Start of Records for this task
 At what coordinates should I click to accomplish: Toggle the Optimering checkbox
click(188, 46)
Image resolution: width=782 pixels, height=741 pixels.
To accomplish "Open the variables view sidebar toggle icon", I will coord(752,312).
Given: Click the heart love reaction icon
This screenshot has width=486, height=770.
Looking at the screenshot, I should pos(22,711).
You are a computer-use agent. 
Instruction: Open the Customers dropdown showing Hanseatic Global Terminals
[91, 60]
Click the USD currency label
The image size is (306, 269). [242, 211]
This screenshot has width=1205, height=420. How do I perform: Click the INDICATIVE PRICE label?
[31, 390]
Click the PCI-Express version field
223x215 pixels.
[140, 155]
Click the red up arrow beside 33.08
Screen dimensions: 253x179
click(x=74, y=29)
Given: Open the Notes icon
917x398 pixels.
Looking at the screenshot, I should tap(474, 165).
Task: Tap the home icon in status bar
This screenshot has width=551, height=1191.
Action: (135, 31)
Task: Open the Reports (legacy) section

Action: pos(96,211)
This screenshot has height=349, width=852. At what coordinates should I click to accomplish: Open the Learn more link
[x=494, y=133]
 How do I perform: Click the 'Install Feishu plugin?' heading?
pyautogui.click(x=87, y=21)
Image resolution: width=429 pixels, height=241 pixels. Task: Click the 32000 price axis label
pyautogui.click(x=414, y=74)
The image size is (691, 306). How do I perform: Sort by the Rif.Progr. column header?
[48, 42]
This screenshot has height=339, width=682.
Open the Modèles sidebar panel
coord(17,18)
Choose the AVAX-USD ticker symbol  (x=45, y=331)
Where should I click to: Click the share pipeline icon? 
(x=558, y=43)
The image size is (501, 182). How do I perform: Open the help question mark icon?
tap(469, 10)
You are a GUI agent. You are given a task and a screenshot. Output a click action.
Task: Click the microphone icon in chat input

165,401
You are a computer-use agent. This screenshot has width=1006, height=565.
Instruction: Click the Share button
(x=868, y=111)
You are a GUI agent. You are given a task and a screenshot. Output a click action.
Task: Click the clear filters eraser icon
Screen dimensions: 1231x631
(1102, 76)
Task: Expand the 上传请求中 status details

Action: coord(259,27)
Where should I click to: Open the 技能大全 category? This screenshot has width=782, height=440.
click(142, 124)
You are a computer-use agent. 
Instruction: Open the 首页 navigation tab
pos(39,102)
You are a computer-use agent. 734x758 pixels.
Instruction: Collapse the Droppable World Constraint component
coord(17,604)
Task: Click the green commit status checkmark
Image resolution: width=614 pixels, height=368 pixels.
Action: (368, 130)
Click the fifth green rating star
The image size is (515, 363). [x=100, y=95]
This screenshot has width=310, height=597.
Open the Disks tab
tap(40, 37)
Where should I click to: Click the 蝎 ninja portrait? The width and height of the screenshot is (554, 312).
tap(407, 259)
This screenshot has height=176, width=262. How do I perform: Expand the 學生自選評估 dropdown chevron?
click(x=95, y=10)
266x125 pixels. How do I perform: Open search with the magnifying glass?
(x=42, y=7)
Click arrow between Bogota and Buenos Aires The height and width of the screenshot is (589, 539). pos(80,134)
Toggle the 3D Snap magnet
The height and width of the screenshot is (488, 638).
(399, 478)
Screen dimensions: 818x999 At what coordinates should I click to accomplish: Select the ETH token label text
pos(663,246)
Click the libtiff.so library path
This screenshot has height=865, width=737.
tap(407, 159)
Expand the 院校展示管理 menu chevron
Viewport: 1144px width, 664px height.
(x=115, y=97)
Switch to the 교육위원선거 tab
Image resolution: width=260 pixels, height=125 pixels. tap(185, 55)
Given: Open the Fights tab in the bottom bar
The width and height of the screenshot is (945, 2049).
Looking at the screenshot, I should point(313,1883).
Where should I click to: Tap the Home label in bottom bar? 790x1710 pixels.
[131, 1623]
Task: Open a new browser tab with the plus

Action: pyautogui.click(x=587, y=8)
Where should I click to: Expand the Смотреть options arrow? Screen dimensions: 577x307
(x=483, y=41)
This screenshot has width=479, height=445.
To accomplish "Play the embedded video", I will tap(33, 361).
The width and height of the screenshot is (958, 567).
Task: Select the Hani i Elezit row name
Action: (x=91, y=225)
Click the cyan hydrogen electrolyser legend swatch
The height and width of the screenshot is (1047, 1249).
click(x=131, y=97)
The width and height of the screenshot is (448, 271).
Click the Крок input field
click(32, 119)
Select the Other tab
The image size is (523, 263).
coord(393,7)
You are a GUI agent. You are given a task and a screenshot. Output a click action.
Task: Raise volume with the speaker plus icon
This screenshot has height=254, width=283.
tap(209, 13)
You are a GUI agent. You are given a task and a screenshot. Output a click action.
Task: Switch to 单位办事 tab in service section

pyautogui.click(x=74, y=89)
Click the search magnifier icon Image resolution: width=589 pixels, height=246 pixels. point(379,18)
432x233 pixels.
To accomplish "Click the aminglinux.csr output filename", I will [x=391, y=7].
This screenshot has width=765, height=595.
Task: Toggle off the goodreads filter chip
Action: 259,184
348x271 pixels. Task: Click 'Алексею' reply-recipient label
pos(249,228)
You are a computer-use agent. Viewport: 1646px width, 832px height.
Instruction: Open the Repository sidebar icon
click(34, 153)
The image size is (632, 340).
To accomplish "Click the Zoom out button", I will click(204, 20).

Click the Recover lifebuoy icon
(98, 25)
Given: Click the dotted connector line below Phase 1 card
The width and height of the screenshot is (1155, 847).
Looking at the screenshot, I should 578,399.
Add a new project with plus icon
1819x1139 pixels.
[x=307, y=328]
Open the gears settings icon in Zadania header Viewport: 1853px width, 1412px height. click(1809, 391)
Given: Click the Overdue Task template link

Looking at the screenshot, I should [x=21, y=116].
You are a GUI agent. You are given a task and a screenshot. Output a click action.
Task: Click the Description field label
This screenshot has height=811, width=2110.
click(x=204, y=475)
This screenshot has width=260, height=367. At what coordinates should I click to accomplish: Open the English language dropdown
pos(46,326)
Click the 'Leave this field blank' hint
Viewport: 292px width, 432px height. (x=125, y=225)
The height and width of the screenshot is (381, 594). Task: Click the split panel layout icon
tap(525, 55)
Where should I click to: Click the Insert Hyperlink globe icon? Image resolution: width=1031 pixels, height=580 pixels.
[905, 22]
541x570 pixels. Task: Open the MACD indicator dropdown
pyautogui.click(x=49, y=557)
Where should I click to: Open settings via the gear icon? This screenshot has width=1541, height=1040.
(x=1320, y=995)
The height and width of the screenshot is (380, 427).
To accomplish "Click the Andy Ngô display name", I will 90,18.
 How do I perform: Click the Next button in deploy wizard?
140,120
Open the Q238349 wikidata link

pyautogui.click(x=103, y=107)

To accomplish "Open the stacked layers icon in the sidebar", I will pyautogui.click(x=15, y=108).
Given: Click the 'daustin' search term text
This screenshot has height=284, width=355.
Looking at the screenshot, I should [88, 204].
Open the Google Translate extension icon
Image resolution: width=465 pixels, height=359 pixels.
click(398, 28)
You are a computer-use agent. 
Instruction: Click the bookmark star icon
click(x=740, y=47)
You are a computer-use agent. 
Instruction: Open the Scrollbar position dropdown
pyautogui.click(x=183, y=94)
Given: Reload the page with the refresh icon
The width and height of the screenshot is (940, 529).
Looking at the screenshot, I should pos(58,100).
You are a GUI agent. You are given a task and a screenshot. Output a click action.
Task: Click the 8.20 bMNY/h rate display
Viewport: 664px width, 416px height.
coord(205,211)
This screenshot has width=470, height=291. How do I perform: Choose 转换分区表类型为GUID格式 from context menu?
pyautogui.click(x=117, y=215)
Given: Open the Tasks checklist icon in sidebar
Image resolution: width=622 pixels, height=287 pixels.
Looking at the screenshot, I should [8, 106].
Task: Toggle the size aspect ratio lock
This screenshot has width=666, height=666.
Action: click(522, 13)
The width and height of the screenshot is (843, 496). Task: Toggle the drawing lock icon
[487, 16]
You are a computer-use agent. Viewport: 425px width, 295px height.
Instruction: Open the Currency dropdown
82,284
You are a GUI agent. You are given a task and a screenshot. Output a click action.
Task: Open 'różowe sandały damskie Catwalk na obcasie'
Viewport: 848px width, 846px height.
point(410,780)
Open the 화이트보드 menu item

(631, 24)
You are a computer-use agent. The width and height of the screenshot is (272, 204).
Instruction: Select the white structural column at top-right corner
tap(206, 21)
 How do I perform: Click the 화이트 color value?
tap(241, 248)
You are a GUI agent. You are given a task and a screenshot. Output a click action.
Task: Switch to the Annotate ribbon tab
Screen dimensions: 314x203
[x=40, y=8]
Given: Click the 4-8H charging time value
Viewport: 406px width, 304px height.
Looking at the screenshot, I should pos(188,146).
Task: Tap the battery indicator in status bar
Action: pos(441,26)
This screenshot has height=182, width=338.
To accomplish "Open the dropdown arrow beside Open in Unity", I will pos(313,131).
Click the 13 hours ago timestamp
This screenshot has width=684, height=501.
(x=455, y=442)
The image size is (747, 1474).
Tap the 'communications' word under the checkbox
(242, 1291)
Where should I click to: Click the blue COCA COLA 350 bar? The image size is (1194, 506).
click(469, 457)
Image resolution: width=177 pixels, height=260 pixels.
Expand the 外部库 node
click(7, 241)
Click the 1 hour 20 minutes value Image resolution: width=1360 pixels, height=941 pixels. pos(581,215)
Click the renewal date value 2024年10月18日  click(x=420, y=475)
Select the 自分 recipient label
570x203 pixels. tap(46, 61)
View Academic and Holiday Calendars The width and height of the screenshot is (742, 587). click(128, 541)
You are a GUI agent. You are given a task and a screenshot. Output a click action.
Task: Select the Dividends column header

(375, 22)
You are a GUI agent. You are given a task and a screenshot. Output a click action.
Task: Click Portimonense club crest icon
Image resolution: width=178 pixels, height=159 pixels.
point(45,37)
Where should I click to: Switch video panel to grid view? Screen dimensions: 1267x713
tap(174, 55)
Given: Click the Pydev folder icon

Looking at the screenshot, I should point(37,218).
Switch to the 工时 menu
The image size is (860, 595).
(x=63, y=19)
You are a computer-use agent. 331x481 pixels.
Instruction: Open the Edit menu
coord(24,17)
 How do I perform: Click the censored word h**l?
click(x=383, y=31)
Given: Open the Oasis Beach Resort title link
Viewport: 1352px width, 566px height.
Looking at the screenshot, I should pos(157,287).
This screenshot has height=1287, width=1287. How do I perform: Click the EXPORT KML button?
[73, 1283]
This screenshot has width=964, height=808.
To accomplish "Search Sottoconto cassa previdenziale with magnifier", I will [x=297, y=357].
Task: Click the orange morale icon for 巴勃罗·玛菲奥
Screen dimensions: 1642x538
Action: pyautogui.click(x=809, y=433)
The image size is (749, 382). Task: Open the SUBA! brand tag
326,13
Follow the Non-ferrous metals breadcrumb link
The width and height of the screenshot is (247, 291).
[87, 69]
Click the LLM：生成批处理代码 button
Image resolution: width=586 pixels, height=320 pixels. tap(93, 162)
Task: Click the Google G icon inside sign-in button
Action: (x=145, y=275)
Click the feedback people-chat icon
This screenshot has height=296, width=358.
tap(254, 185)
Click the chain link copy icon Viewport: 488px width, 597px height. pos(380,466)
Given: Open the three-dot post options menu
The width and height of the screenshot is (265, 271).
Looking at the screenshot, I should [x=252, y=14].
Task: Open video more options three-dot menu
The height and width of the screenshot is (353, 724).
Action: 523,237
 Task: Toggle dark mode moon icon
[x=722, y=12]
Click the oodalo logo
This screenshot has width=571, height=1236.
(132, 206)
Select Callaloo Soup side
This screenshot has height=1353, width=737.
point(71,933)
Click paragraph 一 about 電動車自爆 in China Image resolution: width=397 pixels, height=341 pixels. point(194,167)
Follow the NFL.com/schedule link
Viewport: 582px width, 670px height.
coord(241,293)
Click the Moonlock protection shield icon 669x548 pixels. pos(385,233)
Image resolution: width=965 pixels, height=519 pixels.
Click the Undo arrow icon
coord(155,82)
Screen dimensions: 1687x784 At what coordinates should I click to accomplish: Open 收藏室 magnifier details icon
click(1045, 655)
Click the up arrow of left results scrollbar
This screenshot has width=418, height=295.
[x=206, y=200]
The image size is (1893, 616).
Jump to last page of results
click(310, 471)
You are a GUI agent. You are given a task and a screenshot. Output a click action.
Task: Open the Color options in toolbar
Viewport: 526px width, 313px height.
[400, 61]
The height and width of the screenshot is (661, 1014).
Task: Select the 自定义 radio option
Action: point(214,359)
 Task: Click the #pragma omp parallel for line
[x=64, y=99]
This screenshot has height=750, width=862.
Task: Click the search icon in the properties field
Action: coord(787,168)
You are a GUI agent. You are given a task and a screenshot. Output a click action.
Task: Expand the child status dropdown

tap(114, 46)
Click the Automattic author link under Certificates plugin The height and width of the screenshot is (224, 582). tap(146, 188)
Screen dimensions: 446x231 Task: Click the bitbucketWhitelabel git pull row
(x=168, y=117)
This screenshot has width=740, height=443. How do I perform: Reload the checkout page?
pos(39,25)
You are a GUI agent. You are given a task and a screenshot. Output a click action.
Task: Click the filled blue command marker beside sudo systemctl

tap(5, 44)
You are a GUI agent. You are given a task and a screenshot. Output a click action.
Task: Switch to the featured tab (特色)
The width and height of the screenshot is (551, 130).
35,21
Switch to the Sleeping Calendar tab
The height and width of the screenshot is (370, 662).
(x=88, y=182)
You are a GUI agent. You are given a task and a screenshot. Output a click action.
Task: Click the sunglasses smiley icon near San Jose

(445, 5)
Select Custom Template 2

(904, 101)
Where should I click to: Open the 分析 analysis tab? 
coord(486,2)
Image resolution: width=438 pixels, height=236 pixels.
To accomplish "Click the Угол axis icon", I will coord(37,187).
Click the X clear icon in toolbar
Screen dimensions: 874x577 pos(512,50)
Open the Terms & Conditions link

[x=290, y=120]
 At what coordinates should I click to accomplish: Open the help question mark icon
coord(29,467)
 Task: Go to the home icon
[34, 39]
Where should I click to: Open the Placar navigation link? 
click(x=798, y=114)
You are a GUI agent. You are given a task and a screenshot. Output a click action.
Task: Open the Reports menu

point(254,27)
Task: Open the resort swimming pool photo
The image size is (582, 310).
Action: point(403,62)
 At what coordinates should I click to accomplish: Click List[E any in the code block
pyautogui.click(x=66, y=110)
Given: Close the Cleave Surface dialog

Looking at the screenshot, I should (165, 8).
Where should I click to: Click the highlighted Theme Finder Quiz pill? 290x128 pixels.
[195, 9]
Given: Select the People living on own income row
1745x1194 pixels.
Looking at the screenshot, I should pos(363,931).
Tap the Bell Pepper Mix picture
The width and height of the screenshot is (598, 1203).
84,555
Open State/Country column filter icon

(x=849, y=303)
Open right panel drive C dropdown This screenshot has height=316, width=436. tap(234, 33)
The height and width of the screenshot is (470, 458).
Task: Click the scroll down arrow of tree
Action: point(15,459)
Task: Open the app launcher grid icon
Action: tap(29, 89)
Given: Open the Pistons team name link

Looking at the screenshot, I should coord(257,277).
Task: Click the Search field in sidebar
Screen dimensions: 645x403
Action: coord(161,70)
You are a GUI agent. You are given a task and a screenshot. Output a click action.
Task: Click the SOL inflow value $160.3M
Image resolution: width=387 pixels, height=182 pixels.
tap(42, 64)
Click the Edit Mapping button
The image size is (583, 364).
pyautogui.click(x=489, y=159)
End of Records for this task
Reproduce exactly the entries above, limited to the lines from the one with "Task: Select the Dividends column header" through the one with "Task: Click the orange", both included.

§ Expected answer:
Task: Select the Dividends column header

(375, 22)
You are a GUI agent. You are given a task and a screenshot. Output a click action.
Task: Click Portimonense club crest icon
Image resolution: width=178 pixels, height=159 pixels.
point(45,37)
Where should I click to: Switch video panel to grid view? Screen dimensions: 1267x713
tap(174, 55)
Given: Click the Pydev folder icon

Looking at the screenshot, I should point(37,218).
Switch to the 工时 menu
The image size is (860, 595).
(x=63, y=19)
You are a computer-use agent. 331x481 pixels.
Instruction: Open the Edit menu
coord(24,17)
 How do I perform: Click the censored word h**l?
click(x=383, y=31)
Given: Open the Oasis Beach Resort title link
Viewport: 1352px width, 566px height.
Looking at the screenshot, I should pos(157,287).
This screenshot has height=1287, width=1287. How do I perform: Click the EXPORT KML button?
[73, 1283]
This screenshot has width=964, height=808.
To accomplish "Search Sottoconto cassa previdenziale with magnifier", I will [x=297, y=357].
Task: Click the orange morale icon for 巴勃罗·玛菲奥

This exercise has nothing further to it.